OPINIONS / Nous vivons présentement ce qui est présenté comme la «crise des médias». Il s’agit en fait d’une période trouble pendant laquelle les médias tels que les journaux et la télévision vivent les contrecoups des changements dans les habitudes des consommateurs, des auditeurs et des lecteurs. Il n’est certainement pas nécessaire de rappeler à quel point Internet bouleverse les façons de faire et à quel point les grandes entreprises numériques ont su capitaliser sur les nouveaux canaux qu’ils ont eux-mêmes créés.

Notre Nouvelliste est touché par les changements, tout comme plusieurs autres médias d’ici et d’ailleurs. Ils ne sont pas les seuls car pratiquement tous les secteurs d’activité sont aussi affectés par Internet. Le commerce de détail, le marché immobilier, le secteur financier, le divertissement et l’art. Les agents et courtiers sont désormais de moins en moins nécessaires pour accéder à un produit ou un service puisqu’Internet est un pont en lui-même. Il faut donc que tout un chacun compose avec une nouvelle réalité et l’obligation d’offrir une plus-value additionnelle.
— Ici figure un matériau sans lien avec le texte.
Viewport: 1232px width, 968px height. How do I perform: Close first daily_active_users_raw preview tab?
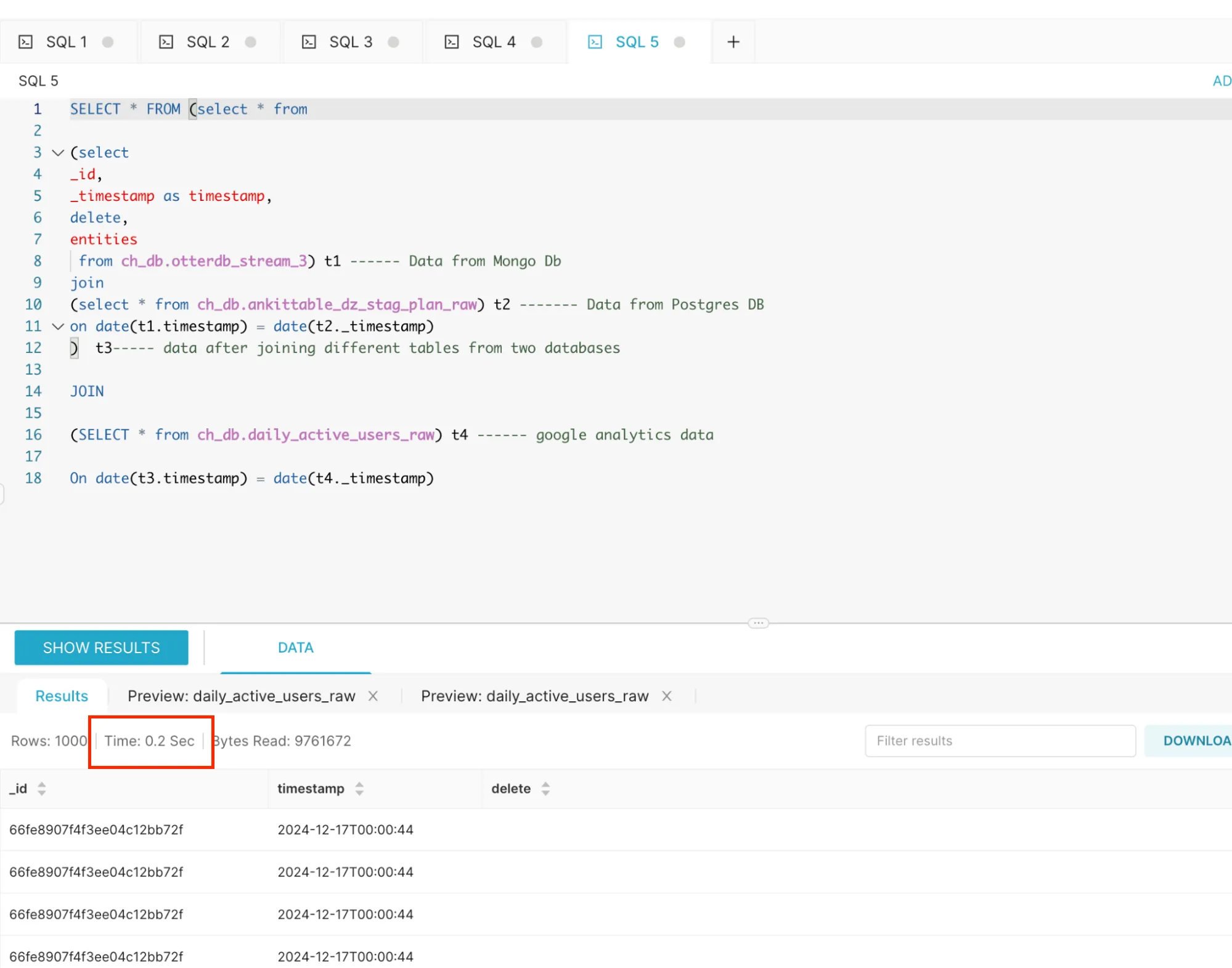[373, 696]
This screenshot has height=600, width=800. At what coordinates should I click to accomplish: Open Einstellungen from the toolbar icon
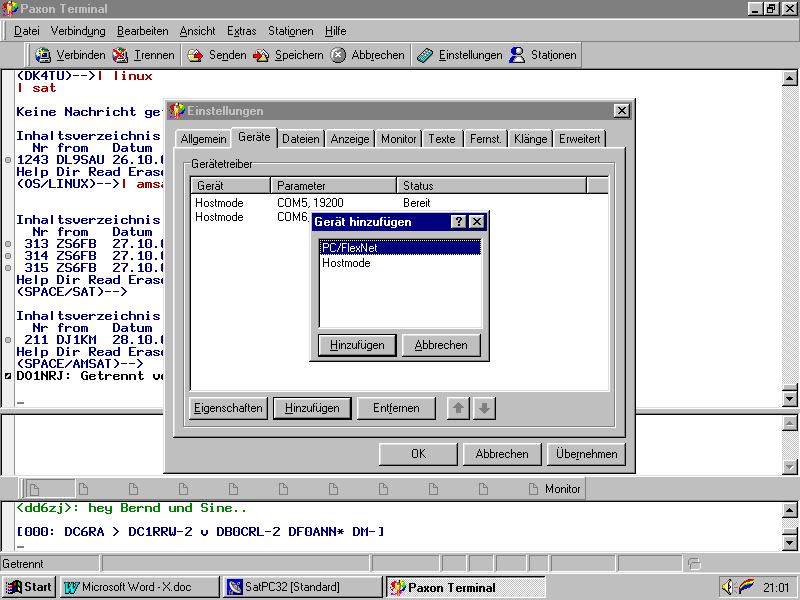425,55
C’est ce que plusieurs font déjà et il n’y a aucune raison qui empêche les médias d’avancer en ce sens.

Qui est responsable de cette crise? Les «GAFA» (Google, Amazon, Facebook, Apple)? Ou encore Netflix et les autres? Ou n’est pas simplement une période d’une grande évolution des pratiques qui fait des victimes, tout comme l’arrivée du téléphone a fait disparaître le télégraphe. Doit-on systématiquement cibler comme grands responsables les sociétés informatiques, qui d’une part nous offrent des produits et services qui répondent mieux aux attentes, mais qui d’autre part se sont accaparé 90 % des revenus en publicité numérique à défaut d’une compétition locale organisée? Ou encore ne devrions-nous pas se questionner sur la capacité d’évoluer des médias du Québec et surtout leur aptitude à voir venir les tendances? Ne devrions-nous pas également nous pencher sur ce que nous avons à offrir d’unique que les GAFA n’ont pas, ainsi que d’une meilleure façon d’offrir nos contenus, produits, services, etc. et ça, en considérant les nouvelles attentes des consommateurs?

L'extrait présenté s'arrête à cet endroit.